Police haven’t heard about the group before. Many believe it’s a pro-Maoist group from the use of red ink in the posters. Police are still investigating the matter.

But Meenakshi is now afraid.

“They are saying that we have to wear traditional dress like salwar kameez and have to cover our head with scarf. I shall feel very uncomfortable to follow their dress code. I can’t understand why jeans are indecent in their eyes. But I am really afraid of their threat. Maybe I have to stop wearing jeans. Acid attacks have ruined lives of many girls in India.”

Acid attack on women is not new in Indian society.

Many women have been attacked and disfigured with acid after they refused marriage proposals.

Similar threat also surfaced in Uttar Pradesh. Last month some village councils banned girls from wearing jeans.

Village leader Sohanbiri Devi says jeans provoking sexual assault.

“The body of a girl gets revealed and it will trigger trouble for her. When she goes out wearing jeans, boys begin trailing them with bad intention. We shall take actions against girls who defy our order. We shall tell the parents and throw them out of our community.”

Anti-jeans threats have been pouring from different parts of India – especially the northern and eastern states.

Jharkhand’s women and child development minister Vimla Pradhan even suggested college girls not to wear “vulgar dresses”.

Rights activist Shabnam Hasmi explains what she sees as the root of the problem.

“There is one India which lives in the 21st century and there is the other which is still living in feudal ages. Due to the communication revolution the modern ideas reach every corner of the country. And gender justice is one such idea which has reached the people across the nation. On the other hand, the patriarchal and feudal society, which still wants to hold on to the age-old custom of looking at women as unequal and seeing their role only inside homes, keep on opposing any progress by them. The recent diktats which we have seen banning of jeans, or using of mobiles in public, they basically indicate such deeper patriarchal society by itself that exists in India.”

24-year old Parbati Murmu from West Bengal says she feels safer after she stops wearing jeans.

“I used to wear jeans and T-shirts before. But it attracted too much of attention from boys. Many boys teased me and even tried to molest me in the village. I stopped wearing tight jeans and switched to the traditional salwar kameez. Now I draw less attention from boys. Jeans expose a woman’s body too much and make her unsafe.”        

Ranjana Kumari is the director of New Delhi-based Centre for Social Research.

She says there’s no connection betweeen what woman wears and becomes victim of sexual attack.

“Whatever the provocation they are talking about is not because of the clothes. It's in the minds and eyes of the men and boys who look at the women in the way they do because they have never been stopped. Harassing, eve teasing, sexually harassing women, eve teasing etc are really in the frame of the way they think.”

After the posters appeared on city walls, the NGO Wake Up India Foundation organised a protest march in Ranchi.

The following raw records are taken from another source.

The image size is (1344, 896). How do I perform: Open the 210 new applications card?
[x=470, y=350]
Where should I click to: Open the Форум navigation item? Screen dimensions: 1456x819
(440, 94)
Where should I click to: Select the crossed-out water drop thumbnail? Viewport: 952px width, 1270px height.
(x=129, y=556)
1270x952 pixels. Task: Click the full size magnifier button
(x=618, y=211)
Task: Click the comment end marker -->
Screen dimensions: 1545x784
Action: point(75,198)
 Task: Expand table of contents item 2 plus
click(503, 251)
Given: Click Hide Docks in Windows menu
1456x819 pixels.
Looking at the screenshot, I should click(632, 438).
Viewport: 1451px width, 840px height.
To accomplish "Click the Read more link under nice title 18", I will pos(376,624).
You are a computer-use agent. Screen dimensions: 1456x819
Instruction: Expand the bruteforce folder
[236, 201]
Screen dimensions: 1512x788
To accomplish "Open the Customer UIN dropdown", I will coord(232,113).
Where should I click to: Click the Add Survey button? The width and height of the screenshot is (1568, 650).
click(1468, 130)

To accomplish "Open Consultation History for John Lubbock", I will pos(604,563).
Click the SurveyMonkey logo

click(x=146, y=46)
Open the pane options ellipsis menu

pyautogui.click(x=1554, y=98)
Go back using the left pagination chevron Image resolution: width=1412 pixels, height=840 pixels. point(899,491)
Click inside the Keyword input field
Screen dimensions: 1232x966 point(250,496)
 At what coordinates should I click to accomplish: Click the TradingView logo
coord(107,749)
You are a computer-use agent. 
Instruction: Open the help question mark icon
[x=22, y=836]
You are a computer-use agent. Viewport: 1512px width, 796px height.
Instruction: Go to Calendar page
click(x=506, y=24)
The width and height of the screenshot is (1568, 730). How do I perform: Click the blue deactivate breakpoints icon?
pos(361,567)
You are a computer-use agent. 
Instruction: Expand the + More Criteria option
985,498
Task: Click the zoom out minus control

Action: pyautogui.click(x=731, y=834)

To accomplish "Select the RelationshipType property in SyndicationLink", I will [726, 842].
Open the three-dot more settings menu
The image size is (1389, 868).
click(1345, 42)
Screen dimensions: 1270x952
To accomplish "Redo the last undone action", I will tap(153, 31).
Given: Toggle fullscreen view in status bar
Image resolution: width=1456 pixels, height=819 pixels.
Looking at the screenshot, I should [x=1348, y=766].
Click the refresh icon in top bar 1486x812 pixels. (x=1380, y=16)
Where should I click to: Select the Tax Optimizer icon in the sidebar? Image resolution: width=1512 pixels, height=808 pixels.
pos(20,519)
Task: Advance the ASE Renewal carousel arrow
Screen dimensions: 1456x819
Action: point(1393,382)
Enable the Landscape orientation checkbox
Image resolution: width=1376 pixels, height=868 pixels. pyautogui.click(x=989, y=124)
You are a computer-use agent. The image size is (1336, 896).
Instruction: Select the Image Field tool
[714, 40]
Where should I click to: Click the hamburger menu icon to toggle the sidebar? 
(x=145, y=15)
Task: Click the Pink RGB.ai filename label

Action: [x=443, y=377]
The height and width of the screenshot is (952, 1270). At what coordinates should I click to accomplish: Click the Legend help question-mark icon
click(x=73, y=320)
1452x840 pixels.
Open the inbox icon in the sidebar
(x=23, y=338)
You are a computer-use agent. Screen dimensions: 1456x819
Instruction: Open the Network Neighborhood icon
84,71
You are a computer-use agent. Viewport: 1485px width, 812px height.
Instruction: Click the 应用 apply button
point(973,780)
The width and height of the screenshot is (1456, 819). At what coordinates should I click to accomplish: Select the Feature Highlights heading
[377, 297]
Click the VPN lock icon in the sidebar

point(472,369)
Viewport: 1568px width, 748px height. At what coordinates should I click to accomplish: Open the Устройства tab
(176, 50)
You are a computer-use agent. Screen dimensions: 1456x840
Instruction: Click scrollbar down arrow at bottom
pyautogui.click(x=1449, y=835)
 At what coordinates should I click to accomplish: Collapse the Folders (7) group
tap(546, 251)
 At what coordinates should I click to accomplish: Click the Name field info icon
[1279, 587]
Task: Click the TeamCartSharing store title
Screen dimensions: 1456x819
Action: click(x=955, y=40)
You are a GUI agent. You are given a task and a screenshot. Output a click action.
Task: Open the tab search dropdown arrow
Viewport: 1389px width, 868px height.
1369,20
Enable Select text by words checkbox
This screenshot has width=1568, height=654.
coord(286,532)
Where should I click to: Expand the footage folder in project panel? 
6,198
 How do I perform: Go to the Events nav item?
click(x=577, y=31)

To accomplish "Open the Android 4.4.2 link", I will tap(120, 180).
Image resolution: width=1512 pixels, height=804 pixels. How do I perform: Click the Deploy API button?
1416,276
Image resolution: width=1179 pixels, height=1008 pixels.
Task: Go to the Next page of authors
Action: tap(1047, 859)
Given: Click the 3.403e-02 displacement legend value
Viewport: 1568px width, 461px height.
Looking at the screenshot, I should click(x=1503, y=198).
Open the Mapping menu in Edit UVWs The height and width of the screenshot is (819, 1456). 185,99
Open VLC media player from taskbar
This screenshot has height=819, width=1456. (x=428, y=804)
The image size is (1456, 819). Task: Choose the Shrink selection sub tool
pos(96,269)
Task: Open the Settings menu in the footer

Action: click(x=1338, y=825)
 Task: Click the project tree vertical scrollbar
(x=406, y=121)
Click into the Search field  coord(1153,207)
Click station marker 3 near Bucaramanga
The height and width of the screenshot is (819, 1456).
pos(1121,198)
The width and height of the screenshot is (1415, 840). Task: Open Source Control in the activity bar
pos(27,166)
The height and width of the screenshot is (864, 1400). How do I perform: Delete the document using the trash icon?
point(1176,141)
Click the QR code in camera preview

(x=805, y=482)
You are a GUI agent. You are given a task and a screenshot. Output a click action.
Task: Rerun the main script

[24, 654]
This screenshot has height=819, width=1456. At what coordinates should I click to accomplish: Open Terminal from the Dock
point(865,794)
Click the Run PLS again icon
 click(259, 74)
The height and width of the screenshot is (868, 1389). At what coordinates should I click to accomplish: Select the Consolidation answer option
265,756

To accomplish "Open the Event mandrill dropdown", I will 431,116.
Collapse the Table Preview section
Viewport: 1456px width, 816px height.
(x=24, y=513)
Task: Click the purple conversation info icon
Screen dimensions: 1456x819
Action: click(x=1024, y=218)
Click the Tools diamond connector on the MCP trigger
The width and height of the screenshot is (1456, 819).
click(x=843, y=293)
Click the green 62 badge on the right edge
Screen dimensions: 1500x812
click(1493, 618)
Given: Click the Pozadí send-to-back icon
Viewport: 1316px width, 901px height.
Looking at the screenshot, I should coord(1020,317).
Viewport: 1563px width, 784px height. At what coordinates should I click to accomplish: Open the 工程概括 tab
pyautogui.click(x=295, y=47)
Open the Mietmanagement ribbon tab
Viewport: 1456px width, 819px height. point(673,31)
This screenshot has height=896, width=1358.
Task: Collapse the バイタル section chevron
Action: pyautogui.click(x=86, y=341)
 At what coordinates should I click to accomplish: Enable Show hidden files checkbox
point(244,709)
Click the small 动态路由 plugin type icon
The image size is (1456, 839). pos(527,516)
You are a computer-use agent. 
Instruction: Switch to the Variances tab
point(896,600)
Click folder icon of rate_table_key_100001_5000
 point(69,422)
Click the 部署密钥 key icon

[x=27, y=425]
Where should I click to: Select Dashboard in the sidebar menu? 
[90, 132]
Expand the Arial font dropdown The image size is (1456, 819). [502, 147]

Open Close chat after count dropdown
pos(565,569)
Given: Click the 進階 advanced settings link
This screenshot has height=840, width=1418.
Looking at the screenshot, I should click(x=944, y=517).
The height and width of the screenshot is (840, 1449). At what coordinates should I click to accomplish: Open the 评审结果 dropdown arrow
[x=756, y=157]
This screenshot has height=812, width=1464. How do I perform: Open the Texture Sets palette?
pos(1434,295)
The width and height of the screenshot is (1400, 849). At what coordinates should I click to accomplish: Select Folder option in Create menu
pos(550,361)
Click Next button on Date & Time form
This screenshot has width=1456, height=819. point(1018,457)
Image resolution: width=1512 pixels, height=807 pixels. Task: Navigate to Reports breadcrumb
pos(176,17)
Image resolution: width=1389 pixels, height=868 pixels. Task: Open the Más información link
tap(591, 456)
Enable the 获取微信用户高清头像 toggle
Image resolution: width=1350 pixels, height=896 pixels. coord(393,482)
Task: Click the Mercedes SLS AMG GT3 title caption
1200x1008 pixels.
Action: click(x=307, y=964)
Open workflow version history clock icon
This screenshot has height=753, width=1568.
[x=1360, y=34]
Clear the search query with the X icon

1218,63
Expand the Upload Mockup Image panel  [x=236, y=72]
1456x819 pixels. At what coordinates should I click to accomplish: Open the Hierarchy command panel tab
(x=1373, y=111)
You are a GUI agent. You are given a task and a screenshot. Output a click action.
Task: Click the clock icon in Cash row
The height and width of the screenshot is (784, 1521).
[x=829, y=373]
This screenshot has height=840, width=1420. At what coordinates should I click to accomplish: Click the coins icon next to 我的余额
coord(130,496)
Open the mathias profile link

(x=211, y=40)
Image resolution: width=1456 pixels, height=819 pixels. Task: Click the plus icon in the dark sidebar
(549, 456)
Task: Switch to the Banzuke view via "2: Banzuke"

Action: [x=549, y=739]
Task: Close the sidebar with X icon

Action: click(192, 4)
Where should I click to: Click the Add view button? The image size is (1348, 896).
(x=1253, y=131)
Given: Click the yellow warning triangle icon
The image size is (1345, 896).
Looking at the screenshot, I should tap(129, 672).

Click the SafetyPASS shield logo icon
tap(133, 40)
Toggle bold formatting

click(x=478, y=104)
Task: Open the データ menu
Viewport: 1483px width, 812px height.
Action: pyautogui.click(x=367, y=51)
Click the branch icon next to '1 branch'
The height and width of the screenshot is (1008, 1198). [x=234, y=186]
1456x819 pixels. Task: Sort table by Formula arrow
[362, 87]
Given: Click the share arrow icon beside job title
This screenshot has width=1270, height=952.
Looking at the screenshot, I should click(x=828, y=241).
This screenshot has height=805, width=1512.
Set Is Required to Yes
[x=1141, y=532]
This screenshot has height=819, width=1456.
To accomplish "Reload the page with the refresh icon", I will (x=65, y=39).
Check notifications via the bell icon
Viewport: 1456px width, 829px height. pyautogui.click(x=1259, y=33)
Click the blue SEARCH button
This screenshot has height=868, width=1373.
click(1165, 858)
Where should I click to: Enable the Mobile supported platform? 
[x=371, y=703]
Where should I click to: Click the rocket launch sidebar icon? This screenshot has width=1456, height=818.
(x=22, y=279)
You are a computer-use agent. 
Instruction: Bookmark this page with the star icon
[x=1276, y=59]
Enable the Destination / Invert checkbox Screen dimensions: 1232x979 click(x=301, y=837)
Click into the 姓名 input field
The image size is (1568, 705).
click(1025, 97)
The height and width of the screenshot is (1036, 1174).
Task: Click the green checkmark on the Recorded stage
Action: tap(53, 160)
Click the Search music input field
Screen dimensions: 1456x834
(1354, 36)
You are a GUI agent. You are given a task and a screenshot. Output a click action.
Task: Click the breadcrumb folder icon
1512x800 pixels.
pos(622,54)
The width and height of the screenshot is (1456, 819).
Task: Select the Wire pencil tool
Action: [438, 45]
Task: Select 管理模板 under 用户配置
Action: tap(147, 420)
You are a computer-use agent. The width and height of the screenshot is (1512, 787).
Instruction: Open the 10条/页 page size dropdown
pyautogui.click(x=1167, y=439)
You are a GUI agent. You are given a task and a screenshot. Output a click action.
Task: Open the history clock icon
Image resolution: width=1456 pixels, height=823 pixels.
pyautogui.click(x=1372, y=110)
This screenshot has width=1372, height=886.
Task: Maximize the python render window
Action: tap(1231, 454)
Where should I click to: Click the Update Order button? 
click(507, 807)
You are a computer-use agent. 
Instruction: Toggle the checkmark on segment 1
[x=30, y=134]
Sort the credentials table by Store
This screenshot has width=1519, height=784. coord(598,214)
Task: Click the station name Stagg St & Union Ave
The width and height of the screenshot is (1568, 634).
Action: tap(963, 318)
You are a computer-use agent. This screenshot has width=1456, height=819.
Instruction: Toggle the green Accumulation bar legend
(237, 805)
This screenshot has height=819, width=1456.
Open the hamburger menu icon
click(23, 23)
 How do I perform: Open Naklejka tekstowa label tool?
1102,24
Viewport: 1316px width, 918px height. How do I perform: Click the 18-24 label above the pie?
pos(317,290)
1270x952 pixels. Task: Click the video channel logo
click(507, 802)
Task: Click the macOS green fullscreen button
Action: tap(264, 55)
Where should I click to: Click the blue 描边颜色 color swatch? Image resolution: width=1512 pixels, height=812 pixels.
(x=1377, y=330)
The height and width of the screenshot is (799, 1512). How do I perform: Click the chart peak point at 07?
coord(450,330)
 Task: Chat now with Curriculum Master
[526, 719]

Waving banners, the girls shout that a change of mindset is needed – not a dress code.

They were also calling for action against the group behind the anti-jeans posters in Jharkhand.

Ranjana Kumari from New Delhi-based Centre for Social Research says  jeans are practical.

“It also gives you more freedom in terms of your own body, your own thinking. It's not just clothes. It's the way the girls are getting more access to market, to education, becoming much more independent, much more confident. Jeans is not just a dress, it's just not what they wear, but it's also the whole persona that reflects in those clothes. The declaration on jeans is absolutely absurd, it's mindless. It's very stupid to talk like that in a time and the society where the girls are marching ahead.”

20-year old engineering student Anindita Chatterjee says she will continue wearing jeans.

“I live in a modern era. I have freedom to do or wear whatever I like. Country’s constitution gives me this right. I love jeans and I find it convenient to my lifestyle. Some men who are mentally sick, feel threatened by the advancement of women want attack women picking up an excuse of jeans. They want to keep women in pathetic condition. I don’t care for such anti-jeans threats.”